#### [EXERCISE AIM]
Restate word for word the lines of the records below, starting at the line that contains "Zoom in the chart with plus magnifier" and ending at the line that contains "Task: Click the second Boundary legend icon", with both of those lines included and nothing else.

#### [EXTRACTED ENTRIES]
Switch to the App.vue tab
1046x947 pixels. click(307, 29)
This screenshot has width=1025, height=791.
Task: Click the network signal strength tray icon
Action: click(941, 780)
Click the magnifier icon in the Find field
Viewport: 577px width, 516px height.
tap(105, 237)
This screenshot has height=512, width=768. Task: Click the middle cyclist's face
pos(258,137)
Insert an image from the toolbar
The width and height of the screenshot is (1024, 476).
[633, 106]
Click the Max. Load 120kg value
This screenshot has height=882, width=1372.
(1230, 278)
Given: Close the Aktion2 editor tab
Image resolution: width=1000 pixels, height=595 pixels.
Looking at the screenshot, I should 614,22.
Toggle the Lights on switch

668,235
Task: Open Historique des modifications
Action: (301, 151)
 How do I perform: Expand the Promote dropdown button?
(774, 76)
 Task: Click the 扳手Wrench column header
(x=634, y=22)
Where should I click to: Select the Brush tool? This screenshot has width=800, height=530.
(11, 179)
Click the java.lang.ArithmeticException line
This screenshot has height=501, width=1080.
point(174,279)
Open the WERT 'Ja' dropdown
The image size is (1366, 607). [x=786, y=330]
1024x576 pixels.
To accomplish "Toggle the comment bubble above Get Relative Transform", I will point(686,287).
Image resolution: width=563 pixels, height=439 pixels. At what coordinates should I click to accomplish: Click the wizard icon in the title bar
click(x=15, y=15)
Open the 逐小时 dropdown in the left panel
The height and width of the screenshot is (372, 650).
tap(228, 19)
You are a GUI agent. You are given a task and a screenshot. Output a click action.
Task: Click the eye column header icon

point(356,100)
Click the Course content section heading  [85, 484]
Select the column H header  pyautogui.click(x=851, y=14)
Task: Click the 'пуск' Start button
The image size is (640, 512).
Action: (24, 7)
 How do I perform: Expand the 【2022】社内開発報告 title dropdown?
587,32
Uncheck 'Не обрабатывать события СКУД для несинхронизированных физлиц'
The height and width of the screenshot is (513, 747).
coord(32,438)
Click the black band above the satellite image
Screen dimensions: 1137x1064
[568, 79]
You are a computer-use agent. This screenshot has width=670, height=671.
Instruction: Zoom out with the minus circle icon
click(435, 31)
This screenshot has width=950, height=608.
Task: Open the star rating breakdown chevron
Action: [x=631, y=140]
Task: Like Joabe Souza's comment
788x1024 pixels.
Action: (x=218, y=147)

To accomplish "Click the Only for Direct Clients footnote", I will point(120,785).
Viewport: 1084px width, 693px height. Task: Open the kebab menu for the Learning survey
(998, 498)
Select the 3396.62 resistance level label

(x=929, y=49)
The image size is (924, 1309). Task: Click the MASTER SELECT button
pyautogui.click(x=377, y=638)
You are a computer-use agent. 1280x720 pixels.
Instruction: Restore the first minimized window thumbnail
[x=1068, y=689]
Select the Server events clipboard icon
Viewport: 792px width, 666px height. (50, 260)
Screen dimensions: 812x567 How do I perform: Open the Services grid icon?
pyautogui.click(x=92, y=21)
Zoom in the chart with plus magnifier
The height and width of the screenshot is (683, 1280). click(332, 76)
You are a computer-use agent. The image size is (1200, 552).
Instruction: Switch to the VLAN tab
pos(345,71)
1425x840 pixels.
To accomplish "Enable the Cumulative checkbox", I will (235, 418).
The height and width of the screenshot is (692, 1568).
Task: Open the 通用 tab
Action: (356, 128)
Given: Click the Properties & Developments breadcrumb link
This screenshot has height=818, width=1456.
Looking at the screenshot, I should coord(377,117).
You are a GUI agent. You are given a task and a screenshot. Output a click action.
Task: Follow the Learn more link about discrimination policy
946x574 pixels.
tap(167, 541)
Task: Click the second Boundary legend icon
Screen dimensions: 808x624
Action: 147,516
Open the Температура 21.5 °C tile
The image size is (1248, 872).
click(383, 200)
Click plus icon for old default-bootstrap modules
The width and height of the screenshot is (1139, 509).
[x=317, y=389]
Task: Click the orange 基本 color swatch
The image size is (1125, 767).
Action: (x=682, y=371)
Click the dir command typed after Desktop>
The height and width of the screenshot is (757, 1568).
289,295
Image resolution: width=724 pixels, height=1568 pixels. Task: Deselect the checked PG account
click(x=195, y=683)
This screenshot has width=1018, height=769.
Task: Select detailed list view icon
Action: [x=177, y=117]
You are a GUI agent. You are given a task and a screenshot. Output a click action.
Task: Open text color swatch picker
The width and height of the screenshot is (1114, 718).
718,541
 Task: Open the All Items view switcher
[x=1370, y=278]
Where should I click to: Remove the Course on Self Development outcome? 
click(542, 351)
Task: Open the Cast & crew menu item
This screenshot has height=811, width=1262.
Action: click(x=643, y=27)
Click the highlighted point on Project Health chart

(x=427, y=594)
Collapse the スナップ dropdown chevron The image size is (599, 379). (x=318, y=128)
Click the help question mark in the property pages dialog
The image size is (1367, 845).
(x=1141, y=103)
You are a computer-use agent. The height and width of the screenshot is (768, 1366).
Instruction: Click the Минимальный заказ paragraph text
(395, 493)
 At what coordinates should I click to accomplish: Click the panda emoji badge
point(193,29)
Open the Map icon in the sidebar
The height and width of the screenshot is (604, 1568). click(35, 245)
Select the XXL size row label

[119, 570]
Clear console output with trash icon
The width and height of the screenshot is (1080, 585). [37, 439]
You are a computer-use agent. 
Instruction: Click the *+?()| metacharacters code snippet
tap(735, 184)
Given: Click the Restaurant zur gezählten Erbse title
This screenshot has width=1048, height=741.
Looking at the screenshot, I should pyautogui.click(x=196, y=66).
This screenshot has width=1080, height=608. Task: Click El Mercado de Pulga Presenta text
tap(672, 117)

#### [ANSWER TO THIS EXERCISE]
Zoom in the chart with plus magnifier
The height and width of the screenshot is (683, 1280). click(332, 76)
You are a computer-use agent. The image size is (1200, 552).
Instruction: Switch to the VLAN tab
pos(345,71)
1425x840 pixels.
To accomplish "Enable the Cumulative checkbox", I will (235, 418).
The height and width of the screenshot is (692, 1568).
Task: Open the 通用 tab
Action: (356, 128)
Given: Click the Properties & Developments breadcrumb link
This screenshot has height=818, width=1456.
Looking at the screenshot, I should coord(377,117).
You are a GUI agent. You are given a task and a screenshot. Output a click action.
Task: Follow the Learn more link about discrimination policy
946x574 pixels.
tap(167, 541)
Task: Click the second Boundary legend icon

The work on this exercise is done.